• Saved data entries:
------

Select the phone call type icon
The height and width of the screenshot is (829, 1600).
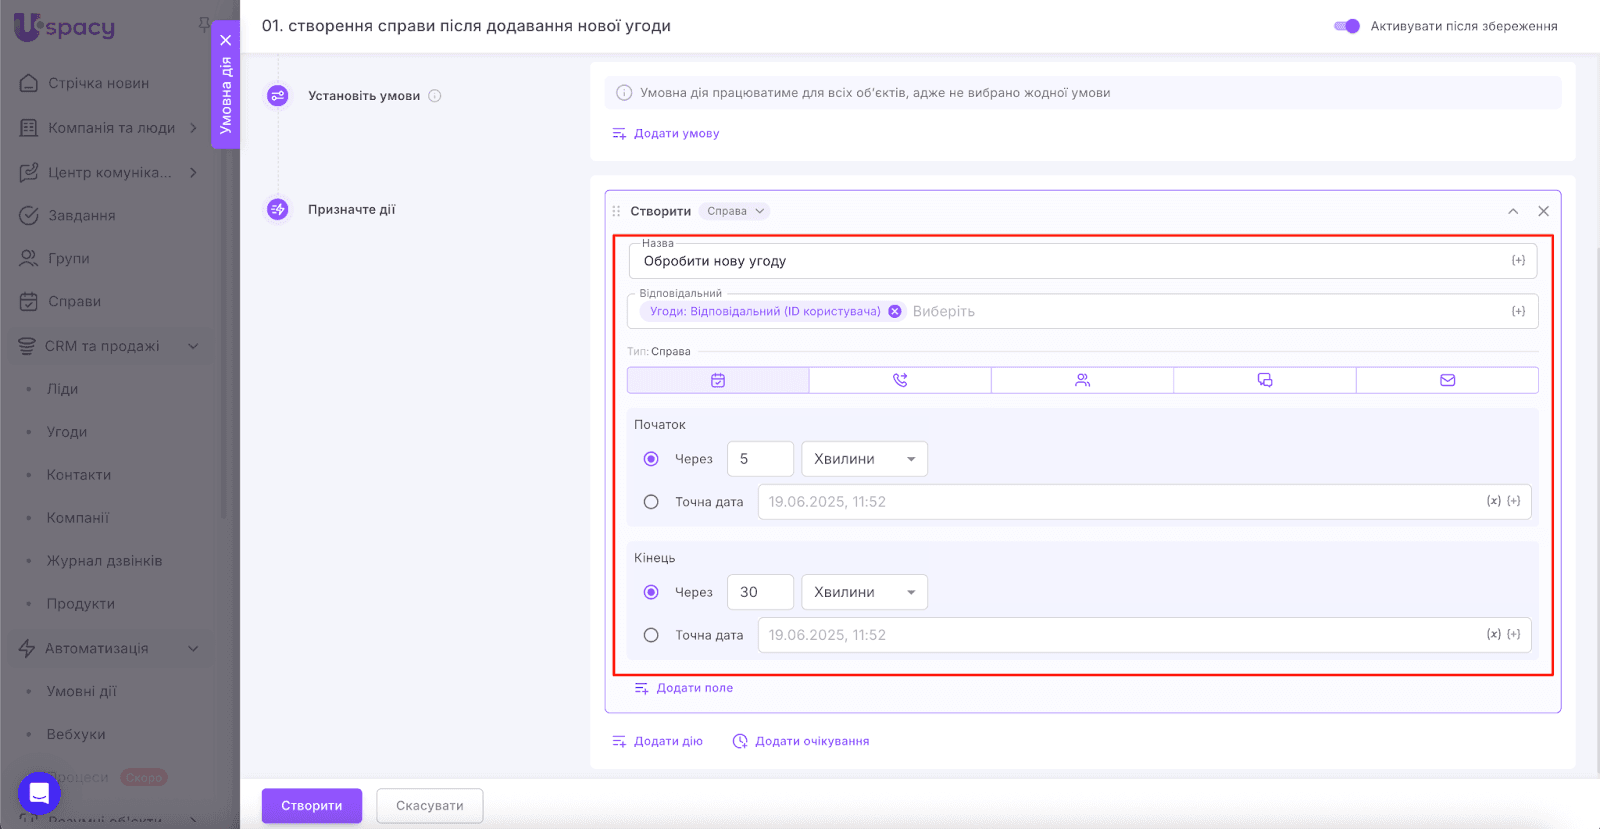point(900,380)
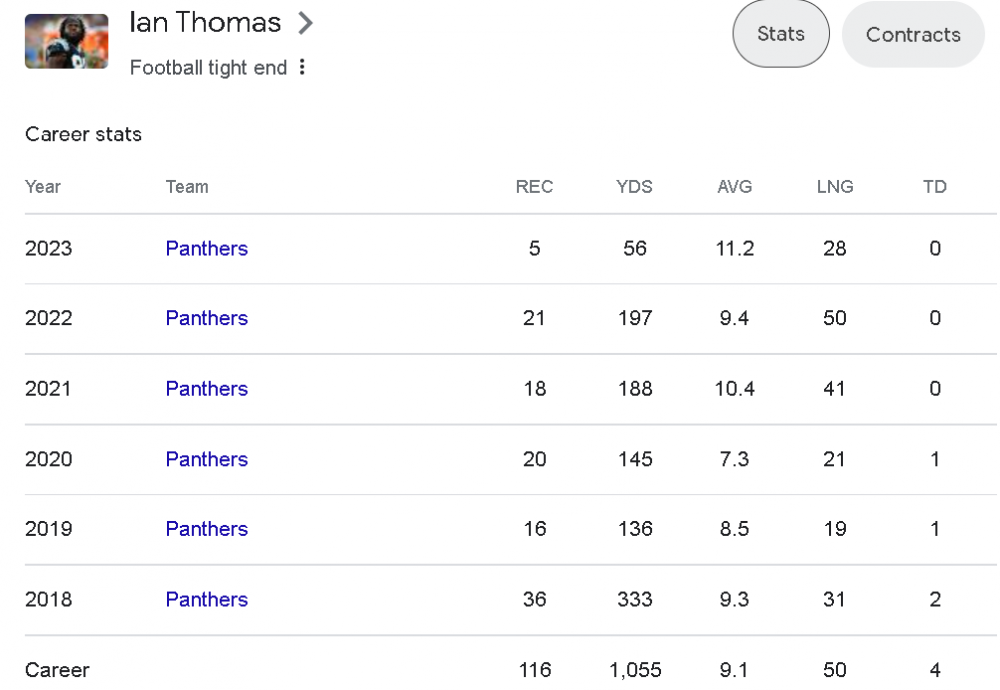The width and height of the screenshot is (1000, 690).
Task: Open the three-dot menu beside Football tight end
Action: click(301, 67)
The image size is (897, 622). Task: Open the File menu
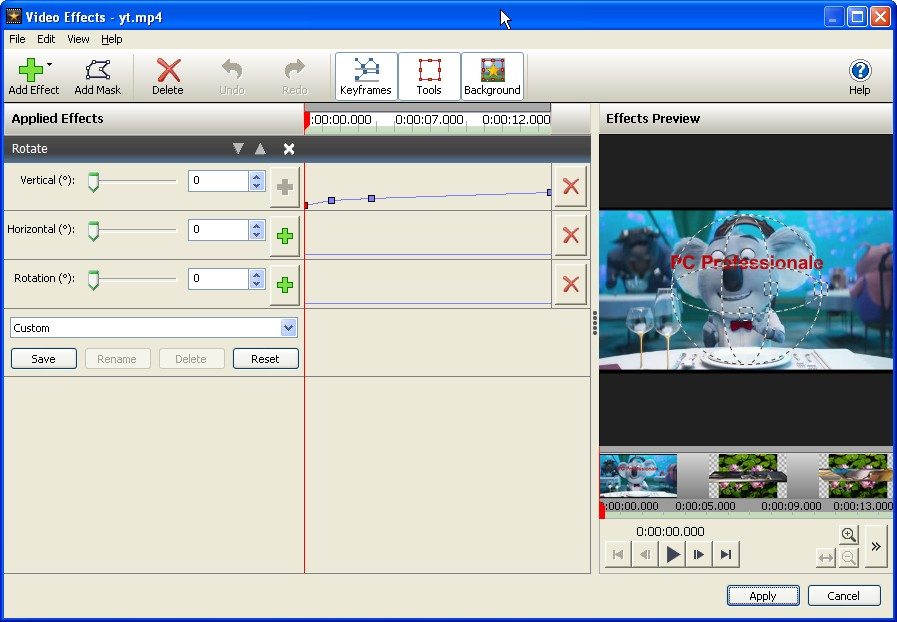pyautogui.click(x=17, y=39)
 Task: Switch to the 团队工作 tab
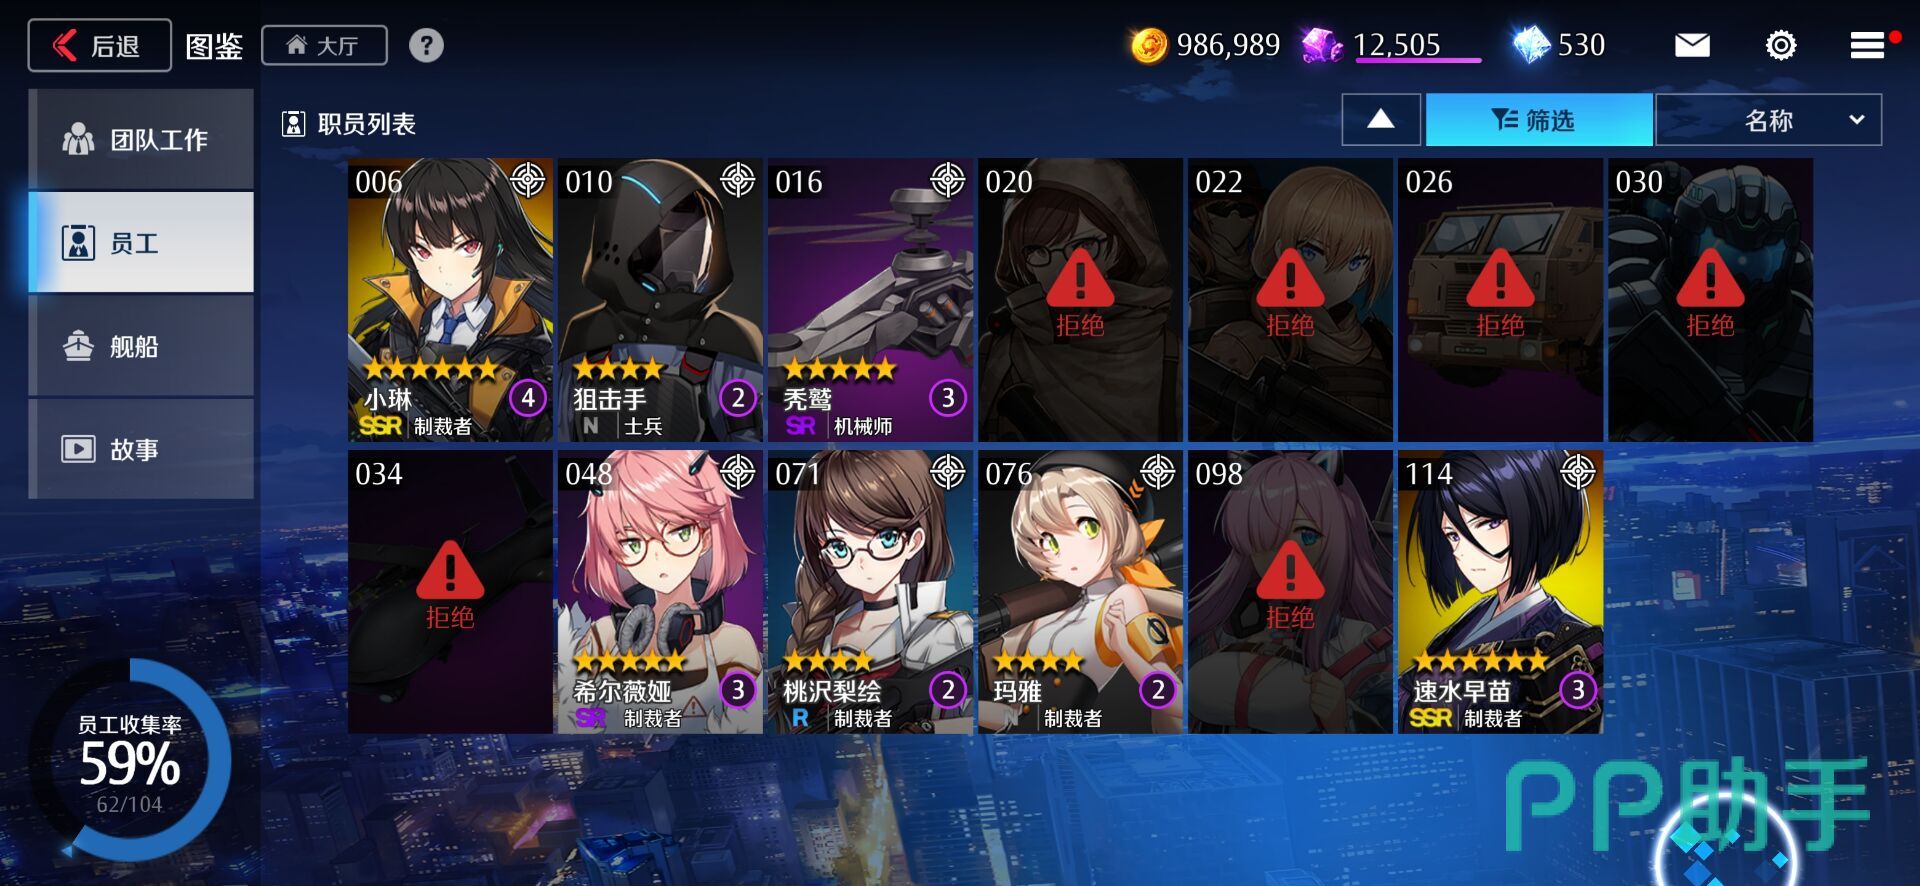point(141,139)
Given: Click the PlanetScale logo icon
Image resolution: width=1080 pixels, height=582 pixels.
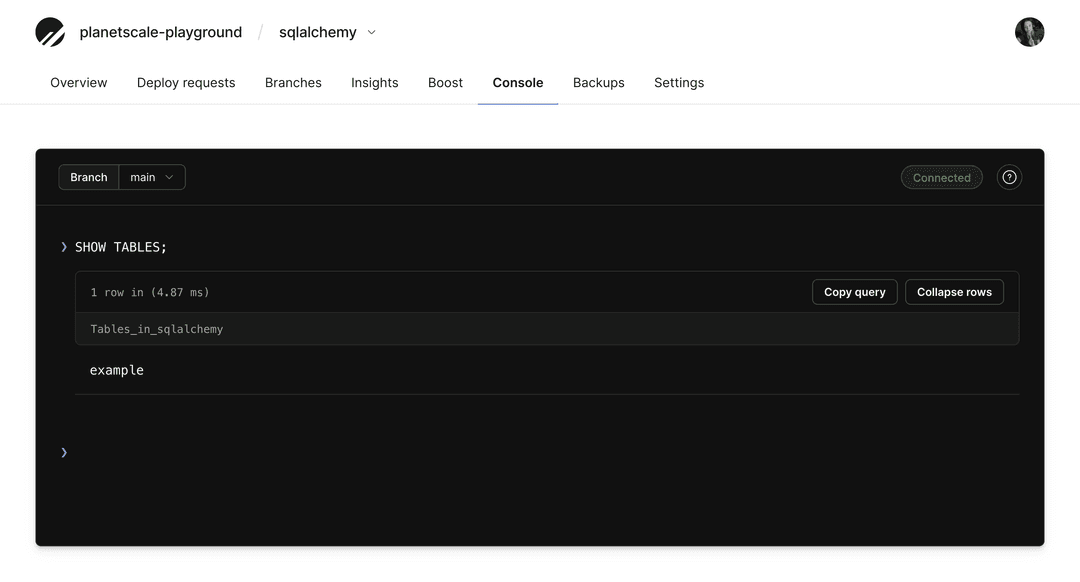Looking at the screenshot, I should pyautogui.click(x=50, y=31).
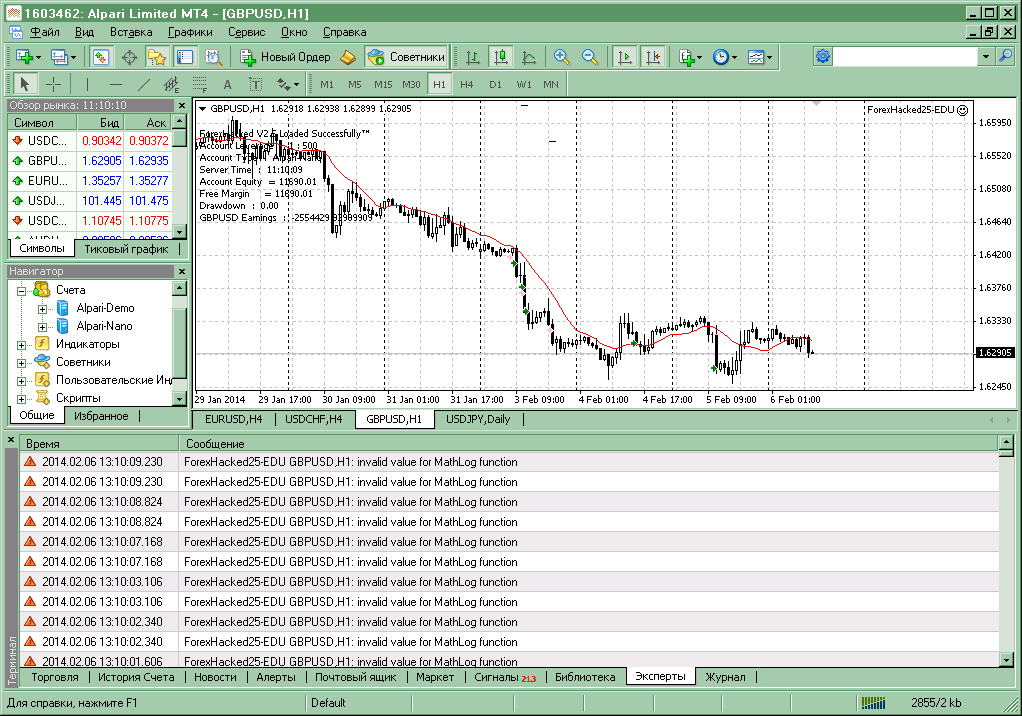Screen dimensions: 1022x716
Task: Click the Новый Ордер button
Action: tap(285, 57)
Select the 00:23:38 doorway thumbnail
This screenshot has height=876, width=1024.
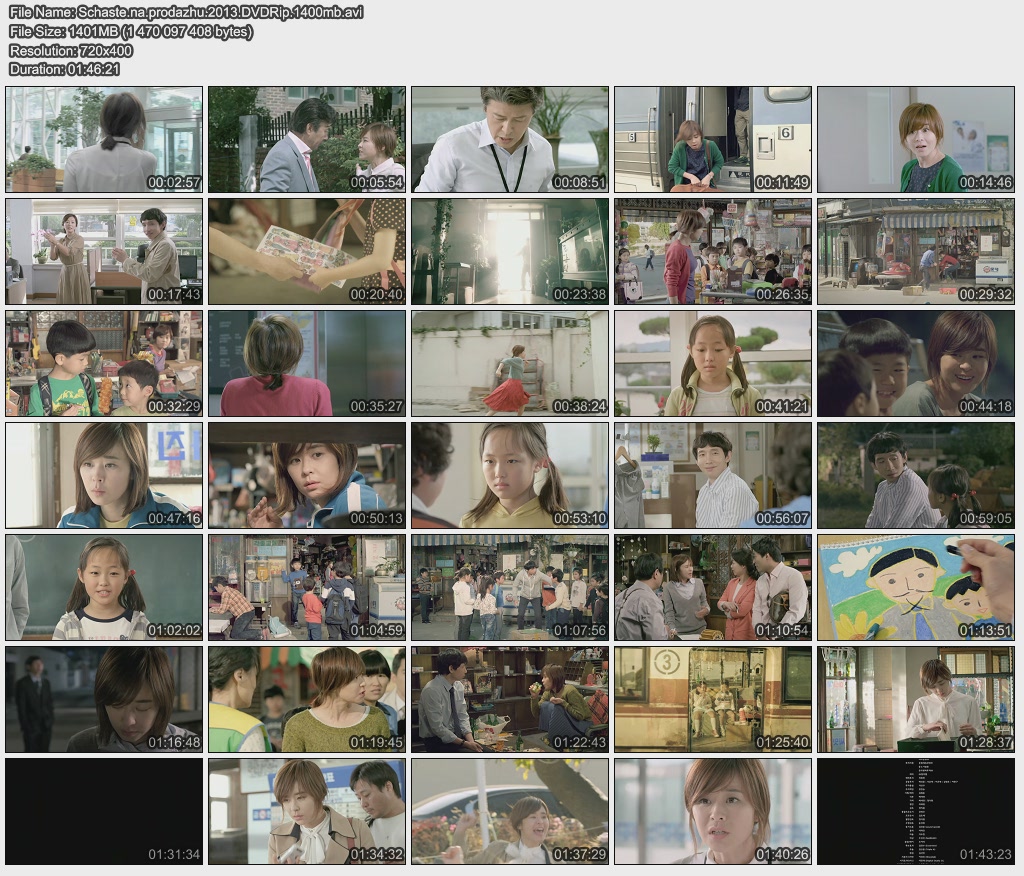pos(510,251)
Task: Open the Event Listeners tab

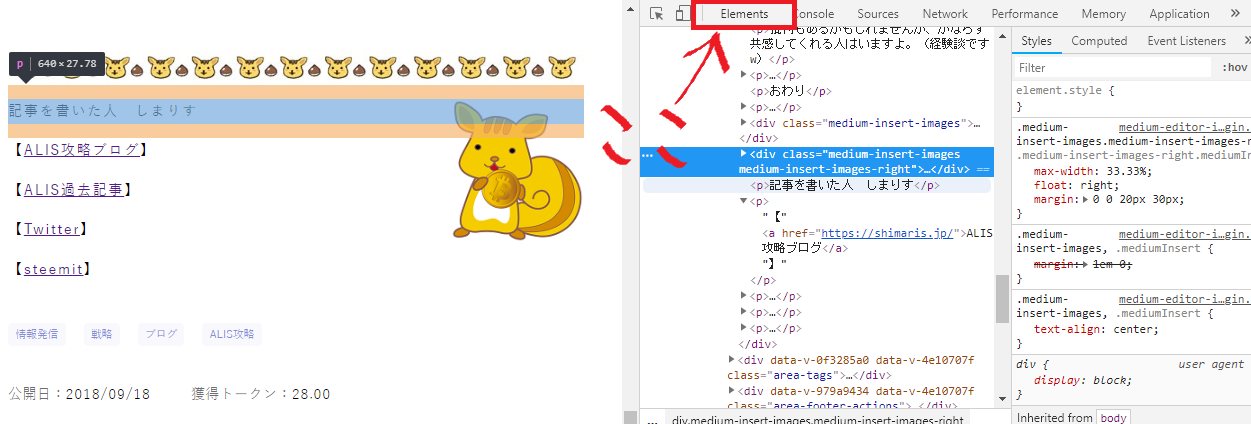Action: 1186,41
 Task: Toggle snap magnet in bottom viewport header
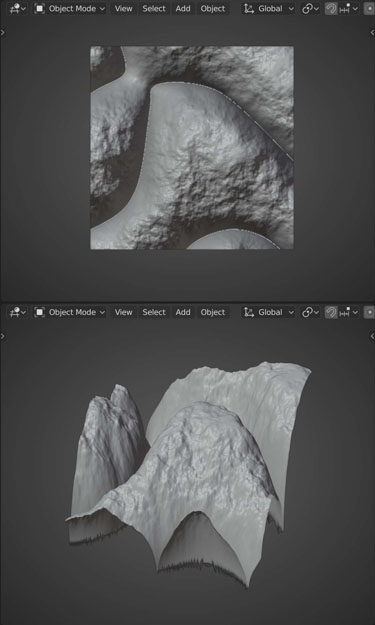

------

• AIM OF THE TASK: Copy exactly and only this span: the line with "Image resolution: width=1080" through the final line of the entries, both ends included, with the pictures left out.

• ANSWER TO THIS TASK:
Image resolution: width=1080 pixels, height=582 pixels.
Looking at the screenshot, I should pyautogui.click(x=50, y=31).
Screen dimensions: 1022x716
Task: Click the Новый Ордер button
Action: tap(285, 57)
Select the 00:23:38 doorway thumbnail
This screenshot has height=876, width=1024.
pos(510,251)
Task: Open the Event Listeners tab

Action: 1186,41
 Task: Toggle snap magnet in bottom viewport header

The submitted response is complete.